Unnamed: 0,total_bill,tip,sex,smoker,day,time,size
0,16.99,1.01,Female,No,Sun,Dinner,2
1,10.34,1.66,Male,No,Sun,Dinner,3
2,21.01,3.5,Male,No,Sun,Dinner,3
3,23.68,3.31,Male,No,Sun,Dinner,2
4,24.59,3.61,Female,No,Sun,Dinner,4


# Manual calculation step by step:

In [None]:
# Null hypothesis: there is no association between sex and smoker column
# Alternate hypothesis: there is association between sex and smoker column

In [77]:
# cross tab creation:

ct = pd.crosstab(df['sex'],df['smoker'],margins=True)
ct

smoker,Yes,No,All
sex,Unnamed: 1_level_1,Unnamed: 2_level_1,Unnamed: 3_level_1
Male,60,97,157
Female,33,54,87
All,93,151,244


In [78]:
expected = np.zeros((ct.shape[0]-1, ct.shape[1]-1))
expected

array([[0., 0.],
       [0., 0.]])

In [79]:
# finding expected value

for i in range(ct.shape[0]-1):
    for j in range(ct.shape[1]-1):
        expected[i][j] = ct.iloc[-1,j]*ct.iloc[i,-1]/ct.iloc[-1,-1]

In [80]:
expected

array([[59.84016393, 97.15983607],
       [33.15983607, 53.84016393]])

In [81]:
observed = ct.iloc[0:ct.shape[0]-1,0:ct.shape[1]-1].values

In [82]:
observed

array([[60, 97],
       [33, 54]], dtype=int64)

In [83]:
chi2_statistics = np.sum([((o-e)**2)/e for o,e in zip(observed,expected)])

In [84]:
chi2_statistics

0.001934818536627623

In [85]:
# degree of freedom:

nrows = ct.shape[0]-1
ncols = ct.shape[1]-1
degree_freedom = (nrows-1)*(ncols-1)
print(f"Degree of freedom: {degree_freedom}")

Degree of freedom: 1


In [86]:
# critical value:
confidence_level = 0.95
alpha = 1-confidence_level

critical_value = chi2.ppf(q=1-alpha, df = degree_freedom)
print(f"Critical value: {critical_value}")

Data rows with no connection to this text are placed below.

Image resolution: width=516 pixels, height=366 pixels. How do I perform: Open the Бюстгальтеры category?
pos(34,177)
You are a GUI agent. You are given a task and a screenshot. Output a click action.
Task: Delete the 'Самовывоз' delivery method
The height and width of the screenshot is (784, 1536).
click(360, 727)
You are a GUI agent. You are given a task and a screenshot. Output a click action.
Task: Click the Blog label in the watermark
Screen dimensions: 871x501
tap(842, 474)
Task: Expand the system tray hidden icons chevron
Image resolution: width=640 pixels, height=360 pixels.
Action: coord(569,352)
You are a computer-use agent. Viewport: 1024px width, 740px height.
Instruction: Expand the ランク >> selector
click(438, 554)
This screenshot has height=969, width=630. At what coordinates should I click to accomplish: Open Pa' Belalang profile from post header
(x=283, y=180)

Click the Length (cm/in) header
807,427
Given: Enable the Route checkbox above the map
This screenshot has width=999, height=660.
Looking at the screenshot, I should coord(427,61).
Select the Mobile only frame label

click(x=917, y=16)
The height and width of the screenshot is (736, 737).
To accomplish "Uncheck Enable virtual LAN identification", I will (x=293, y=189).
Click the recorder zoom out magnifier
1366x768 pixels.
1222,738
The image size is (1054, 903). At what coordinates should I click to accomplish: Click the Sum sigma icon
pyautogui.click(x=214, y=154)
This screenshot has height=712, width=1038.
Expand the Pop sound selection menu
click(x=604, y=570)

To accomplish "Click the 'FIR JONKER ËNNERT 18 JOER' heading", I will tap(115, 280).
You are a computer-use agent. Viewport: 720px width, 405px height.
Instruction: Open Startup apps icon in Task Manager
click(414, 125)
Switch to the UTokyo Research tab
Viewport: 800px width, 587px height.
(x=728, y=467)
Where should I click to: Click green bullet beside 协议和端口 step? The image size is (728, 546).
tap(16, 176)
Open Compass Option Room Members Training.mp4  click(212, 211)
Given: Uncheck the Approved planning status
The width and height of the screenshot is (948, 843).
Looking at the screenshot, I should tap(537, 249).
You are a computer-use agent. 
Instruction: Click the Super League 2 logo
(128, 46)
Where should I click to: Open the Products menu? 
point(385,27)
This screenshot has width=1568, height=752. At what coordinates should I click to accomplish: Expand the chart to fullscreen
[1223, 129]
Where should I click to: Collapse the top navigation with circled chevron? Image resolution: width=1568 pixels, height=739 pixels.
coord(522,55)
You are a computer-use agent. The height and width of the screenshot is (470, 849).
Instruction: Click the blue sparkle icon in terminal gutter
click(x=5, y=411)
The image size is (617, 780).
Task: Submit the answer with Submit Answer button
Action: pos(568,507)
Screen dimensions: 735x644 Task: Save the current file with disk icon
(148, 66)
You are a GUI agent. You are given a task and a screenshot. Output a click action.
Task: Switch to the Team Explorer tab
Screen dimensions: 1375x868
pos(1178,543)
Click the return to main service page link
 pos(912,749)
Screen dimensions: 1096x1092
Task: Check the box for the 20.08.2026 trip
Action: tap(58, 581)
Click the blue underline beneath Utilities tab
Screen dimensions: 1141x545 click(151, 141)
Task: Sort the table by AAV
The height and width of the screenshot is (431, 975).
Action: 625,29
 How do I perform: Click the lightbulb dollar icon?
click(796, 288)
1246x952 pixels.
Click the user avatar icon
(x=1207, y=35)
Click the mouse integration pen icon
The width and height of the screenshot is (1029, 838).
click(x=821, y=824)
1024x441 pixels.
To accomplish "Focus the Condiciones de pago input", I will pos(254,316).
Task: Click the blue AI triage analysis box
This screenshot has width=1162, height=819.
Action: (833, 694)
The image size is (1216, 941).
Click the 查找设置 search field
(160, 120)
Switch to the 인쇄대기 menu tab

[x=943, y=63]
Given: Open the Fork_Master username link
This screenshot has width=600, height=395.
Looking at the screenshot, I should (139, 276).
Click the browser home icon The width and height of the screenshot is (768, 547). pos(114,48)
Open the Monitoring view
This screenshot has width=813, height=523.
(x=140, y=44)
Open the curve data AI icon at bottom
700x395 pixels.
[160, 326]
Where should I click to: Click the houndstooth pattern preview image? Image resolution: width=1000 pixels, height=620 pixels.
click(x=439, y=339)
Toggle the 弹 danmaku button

Critical value: 3.841458820694124


In [87]:
if chi2_statistics<critical_value:
    print('We accept the Null Hypothesis')
else:
    print("We reject Null Hypothesis")

We accept the Null Hypothesis


In [88]:
# p-value calculation:

p_value = 1-chi2.cdf(chi2_statistics, df = degree_freedom)
print(f"P value: {p_value}")

P value: 0.964915107315732


In [89]:
if p_value>alpha:
    print('We accept the Null Hypothesis')
else:
    print("We reject Null Hypothesis")

We accept the Null Hypothesis


# from scipy library:

In [92]:
table = chi2_contingency(observed)
print(table)

Chi2ContingencyResult(statistic=0.0, pvalue=1.0, dof=1, expected_freq=array([[59.84016393, 97.15983607],
       [33.15983607, 53.84016393]]))


In [93]:
print(f"Statistics: {table[0]}")
print(f"p_value: {table[1]}")
print(f"degree of freedom: {table[2]}")

Statistics: 0.0
p_value: 1.0
degree of freedom: 1